Entre la ville et l’armée on passa,
Vers la poterne enfin on se plaça.
Talbot goûtait avec sa présidente
Les premiers fruits d’une union naissante,
Se promettant que du lit aux combats,
En vrai héros, il ne ferait qu’un pas.
Six régiments devaient suivre à la file.
L’ordre est donné. C’était fait de la ville.
Mais ses guerriers, de la veille engourdis,
Pétrifiés d’un sermon de Lourdis,
Bâillaient encore et se mouvaient à peine ;
L’un contre l’autre ils dormaient dans la plaine.
O grand miracle ! ô pouvoir de Denys !



Jeanne et Dunois, et la brillante élite
Des chevaliers qui marchaient à leur suite,
Bordaient déjà, sous les murs d’Orléans,
Les longs fossés du camp des assiégeants.
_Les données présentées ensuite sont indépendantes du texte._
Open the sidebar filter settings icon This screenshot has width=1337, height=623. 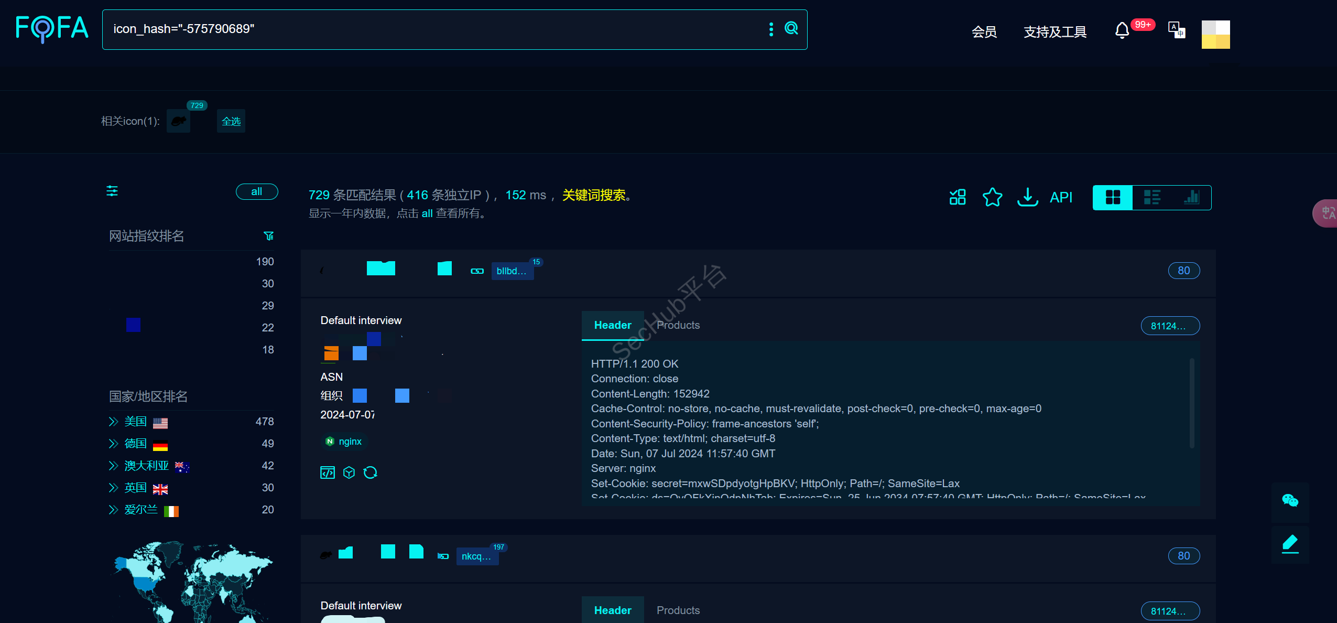click(112, 191)

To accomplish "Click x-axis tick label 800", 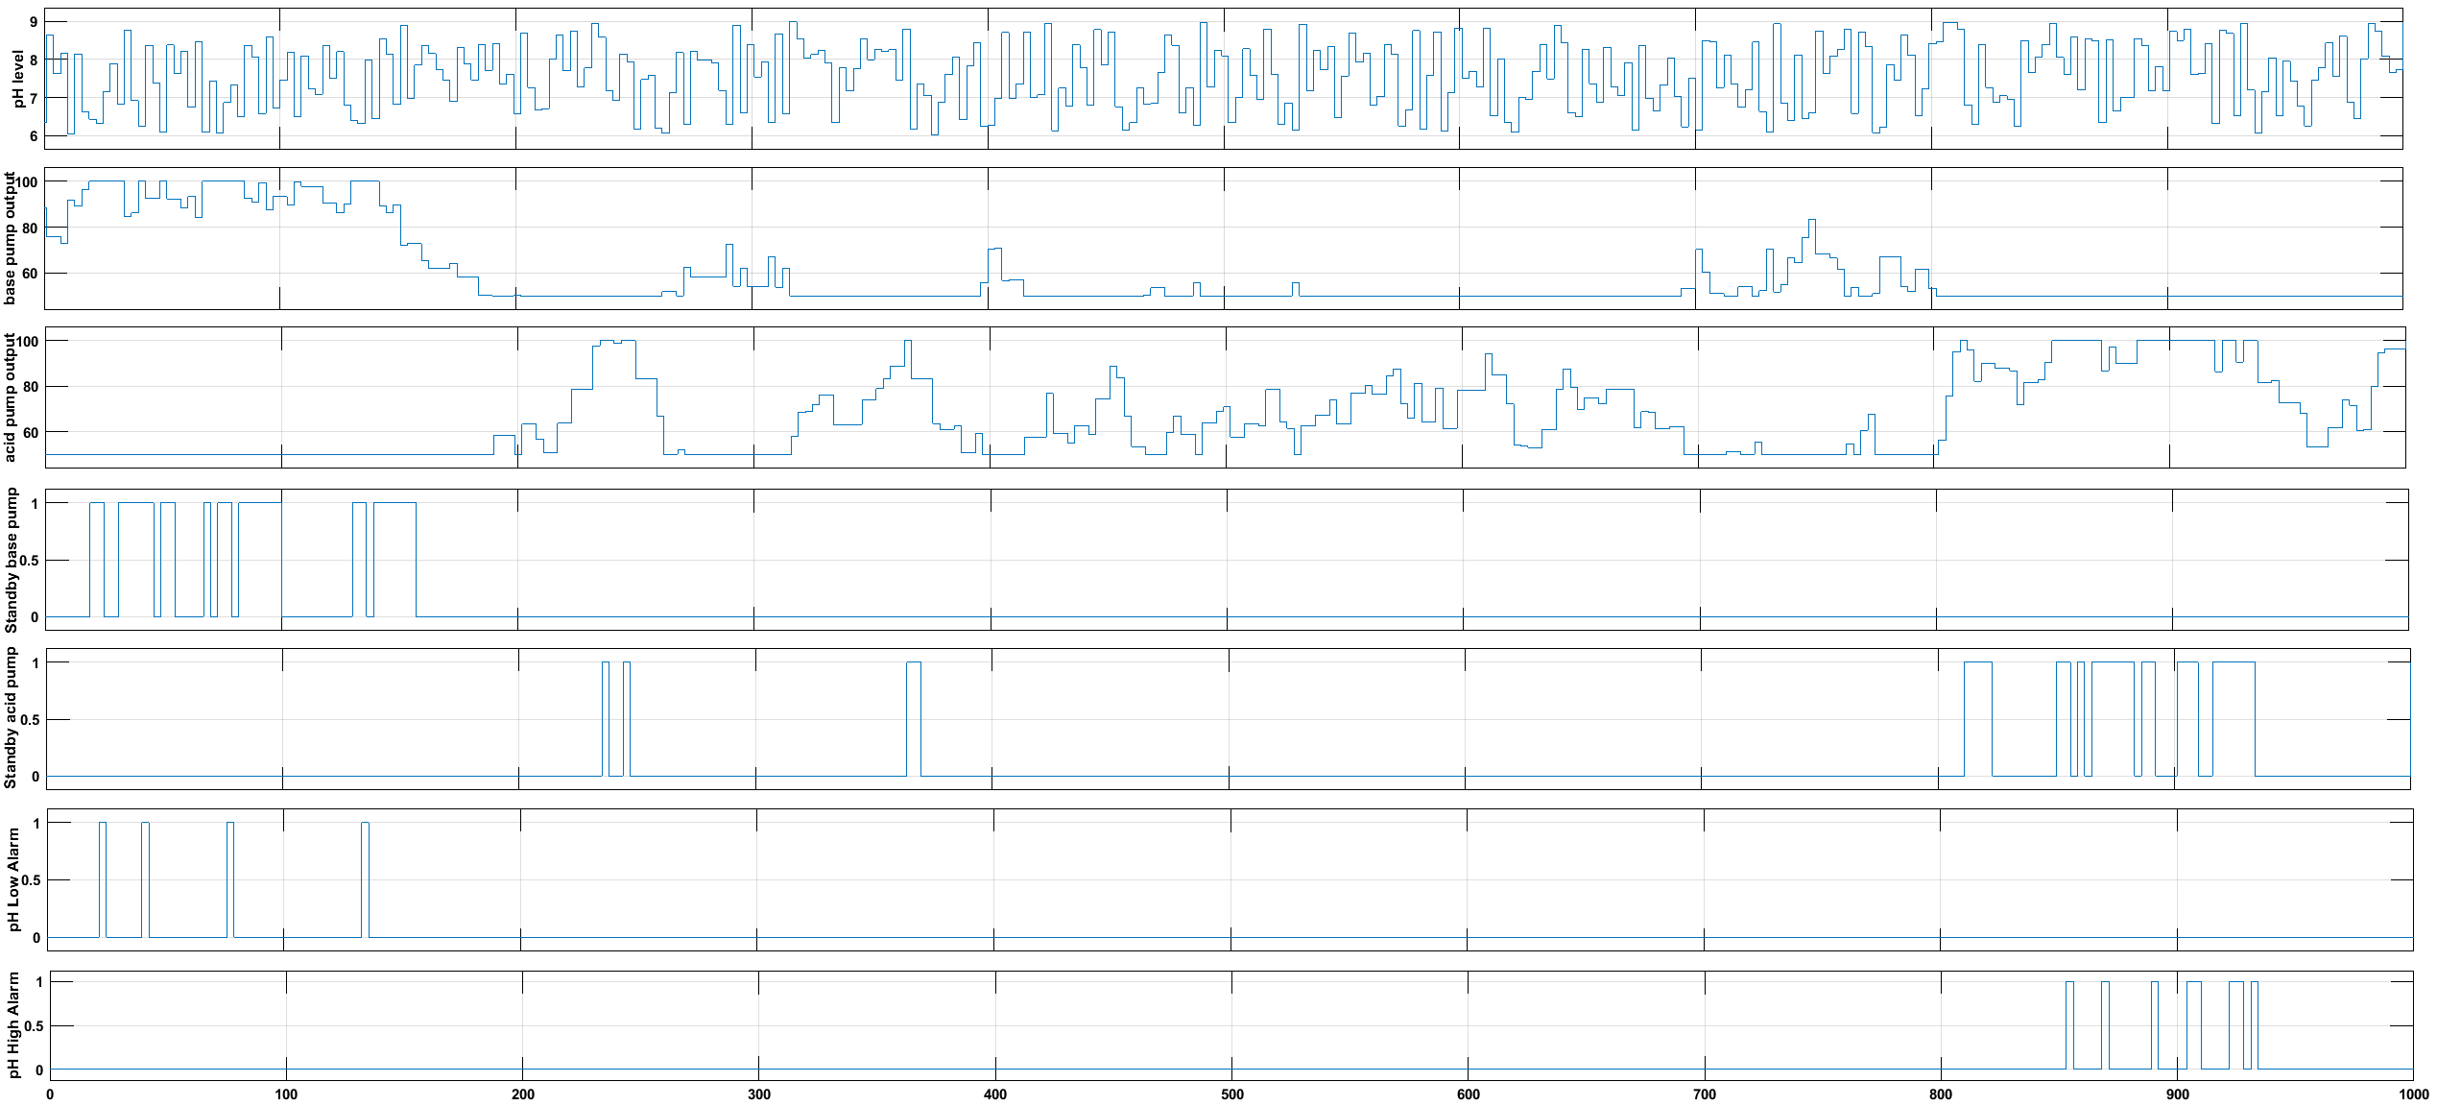I will 1941,1094.
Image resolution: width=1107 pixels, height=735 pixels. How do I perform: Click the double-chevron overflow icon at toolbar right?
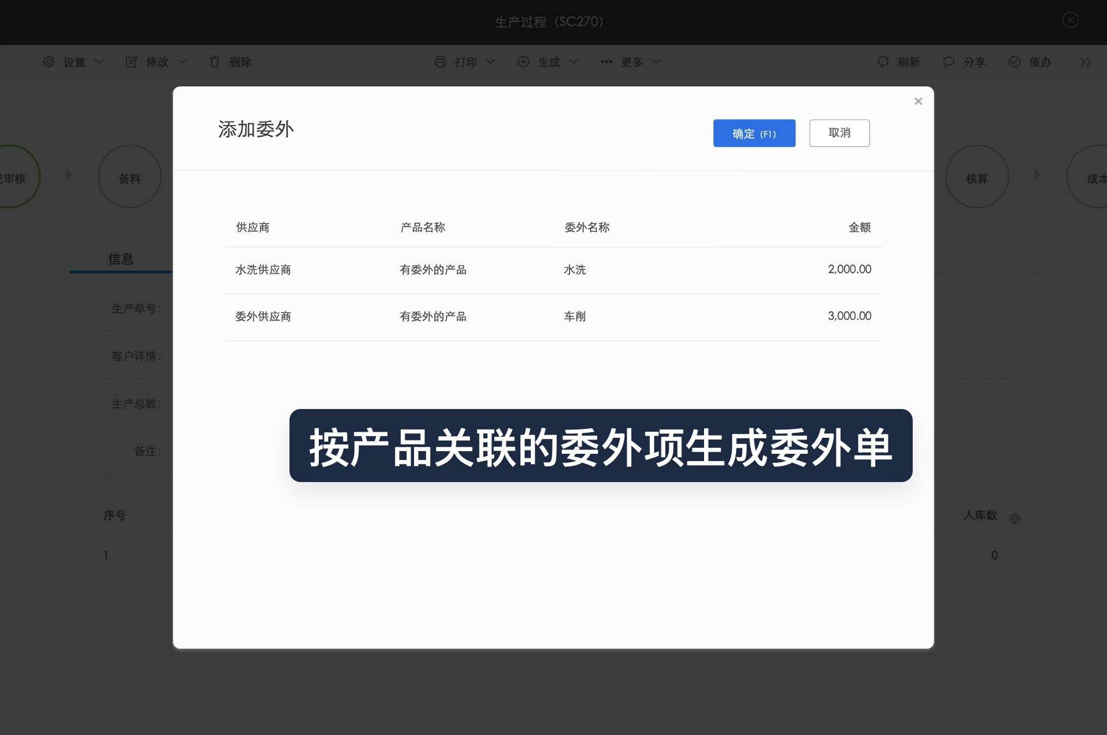pos(1085,62)
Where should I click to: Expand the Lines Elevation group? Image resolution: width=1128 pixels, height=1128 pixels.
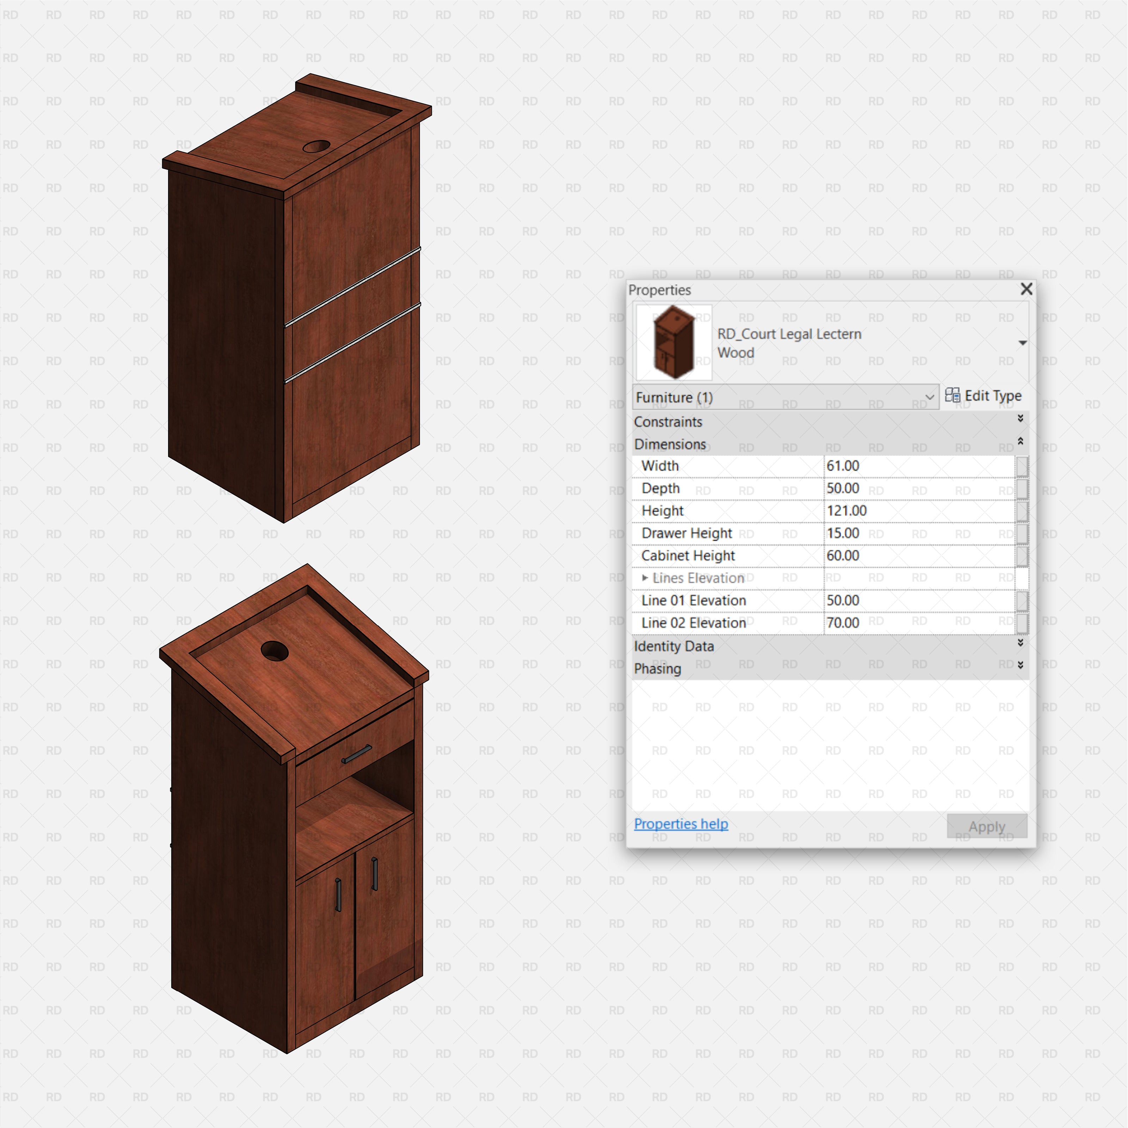(x=645, y=578)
Sur un cheval venu de Barbari
Le seul que Charle eût dans son écurie,
Jeanne avançait, en tenant d’une main
De Débora l’estramaçon divin ;
A son côté pendait la noble épée
Qui d’Holopherne a la tête coupée
Notre Pucelle, avec dévotion,
Fit à Denys tout bas cette oraison :
" Toi qui daignas à ma faiblesse, obscure,
Dans Domremi, confier cette armure,
Sois le soutien de ma fragilité.
Pardonne-moi, si quelque vanité
Flatta mes sens quand ton âne infidèle
S’émancipa jusqu’à me trouver belle.
Mon cher patron, daigne te souvenir
Que c’est par moi que tu voulus punir
De ces Anglais les ardeurs enragées,
Qui polluaient des nonnes affligées.
Un plus grand cas se présente aujourd’hui :
Je ne puis rien sans ton divin appui.
Prête ta force au bras de ta servante ;
Il faut sauver la patrie expirante,
Il faut venger les lis de Charles sept,
Avec l’honneur du président Louvet.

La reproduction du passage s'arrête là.